Do people come to YOU? Do people feel like they CAN come to you? How approachable are you to your colleagues and folks on your team? Here are a few ways of gauging how approachable you really are.
1. Switch gears.
When you walk down the hallway or run into a colleague in the cafeteria and they raise a concern, do you tune into this unexpected moment?
We tune in by stopping the rush of going somewhere else, by having our body fully turned to the person, by looking the person in the eye and holding the eye-connection. We do so by, just for the moment, releasing any mind chatter that has nothing to do with listening to this individual. This is challenging even in a formally scheduled meeting. It requires double the vigilance in the unexpected encounter.
2. Check your platitude meter.
When our mind is elsewhere and someone brings an unexpected concern to us, it is easy to respond in platitudes. Gosh, that must be so frustrating. Thank you for bringing this to my attention. I had no idea this was going on.

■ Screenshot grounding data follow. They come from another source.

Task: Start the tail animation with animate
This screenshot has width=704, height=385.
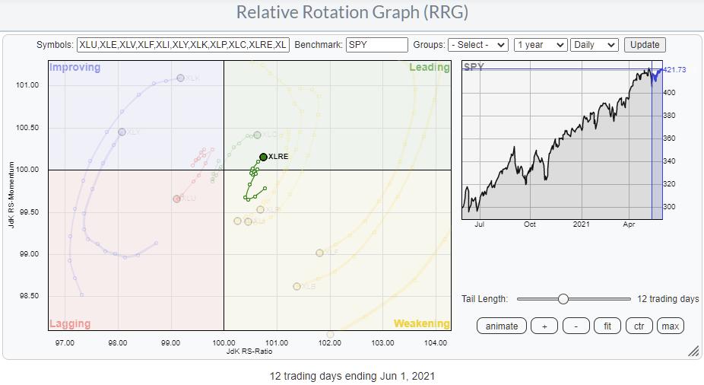Action: tap(502, 326)
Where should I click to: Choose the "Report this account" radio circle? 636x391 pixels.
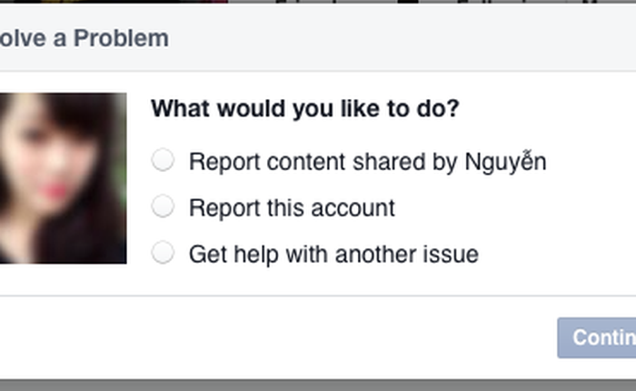[x=163, y=207]
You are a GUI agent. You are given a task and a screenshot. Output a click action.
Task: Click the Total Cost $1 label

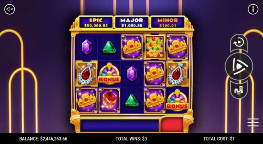pyautogui.click(x=219, y=139)
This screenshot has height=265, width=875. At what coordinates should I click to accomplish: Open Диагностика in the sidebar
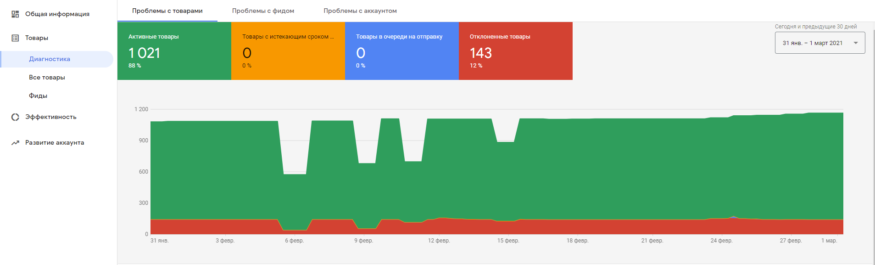coord(50,59)
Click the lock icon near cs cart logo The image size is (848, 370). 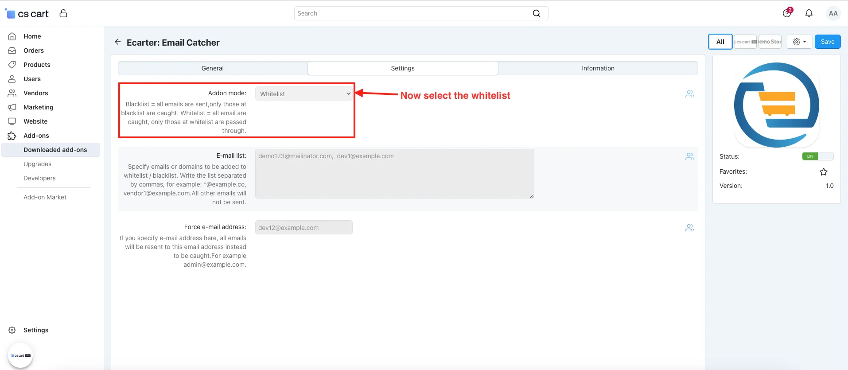pyautogui.click(x=63, y=13)
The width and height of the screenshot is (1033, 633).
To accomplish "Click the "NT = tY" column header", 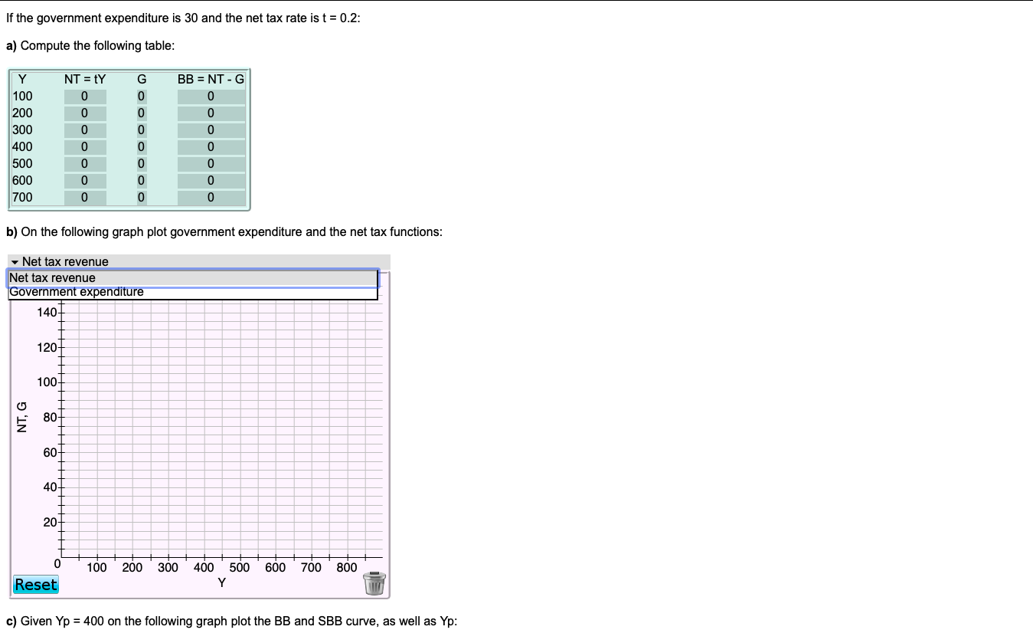I will pos(83,79).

We may think we’re being an empathetic leader. They likely hear what we say as a bunch of platitudes. Use a platitude once too often, and the unintended message is Don’t come to me with any real issues. Don’t approach me, please. I don’t want to be bothered. And guess what, they will stop coming.
3. Hear the unspoken.
When someone approaches us with a dilemma or problem, chances are they are initially only giving us the Readers Digest version of the problem. They may minimize the concern because they do not wish to upset us or be seen as a troublemaker.

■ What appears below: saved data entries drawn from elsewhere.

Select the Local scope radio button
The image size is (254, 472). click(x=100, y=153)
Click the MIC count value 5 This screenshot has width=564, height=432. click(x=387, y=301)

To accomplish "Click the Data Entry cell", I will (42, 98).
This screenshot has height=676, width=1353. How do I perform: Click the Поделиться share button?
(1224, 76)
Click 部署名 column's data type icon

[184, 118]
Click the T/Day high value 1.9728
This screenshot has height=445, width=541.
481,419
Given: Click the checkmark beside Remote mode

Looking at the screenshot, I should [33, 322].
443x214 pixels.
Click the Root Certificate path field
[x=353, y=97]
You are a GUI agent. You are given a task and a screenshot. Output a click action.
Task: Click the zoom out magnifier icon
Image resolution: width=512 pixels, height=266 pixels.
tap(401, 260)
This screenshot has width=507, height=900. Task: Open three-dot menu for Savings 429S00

Listen for what they’re not telling you. The unspoken - that is the level of urgency and upset that is motivating them to address you. Every meaningful answer you provide needs to address the unspoken.

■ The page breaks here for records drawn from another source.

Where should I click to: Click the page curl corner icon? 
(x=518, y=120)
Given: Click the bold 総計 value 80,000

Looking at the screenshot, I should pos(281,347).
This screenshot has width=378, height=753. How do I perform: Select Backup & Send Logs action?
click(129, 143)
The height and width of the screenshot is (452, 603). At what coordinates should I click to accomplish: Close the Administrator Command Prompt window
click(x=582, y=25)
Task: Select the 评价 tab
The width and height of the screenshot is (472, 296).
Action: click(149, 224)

4. Stop mixed-messaging people.
We pride ourselves on being transparent. We let folks know when we’re stressed, have too much on our plate, work late to meet deadlines, are having a bad day. If these messages become the standard rather than the exception – guess what, folks are unlikely to come talk to us. We have successfully messaged them into wanting to leave us alone.
5. Forego protocol once in a while.
You respect protocol. Great. If, however, every time a team member comes to you with a concern you direct them to someone else – this is really a HR issue, this is something you may want to discuss with Bob – the message is clear. I will not take any risks in helping you. And you’re likely right, it may be a HR issue. Choose to get involved. Be an ally. Offer to go to HR with your team member. Otherwise, you have just become the boss I never want to approach with anything.
Lt. General West’s guidance is doubly compelling since she led in the military where she can, in theory, rule by command alone. West gets it. Be a fully human leader. Be ready to hear that which you may not wish to hear. Keep an open mind and heart. And let them SEE this open mind and heart.
In our rushed and overcommitted work days, not an easy thing. And oh so worth it.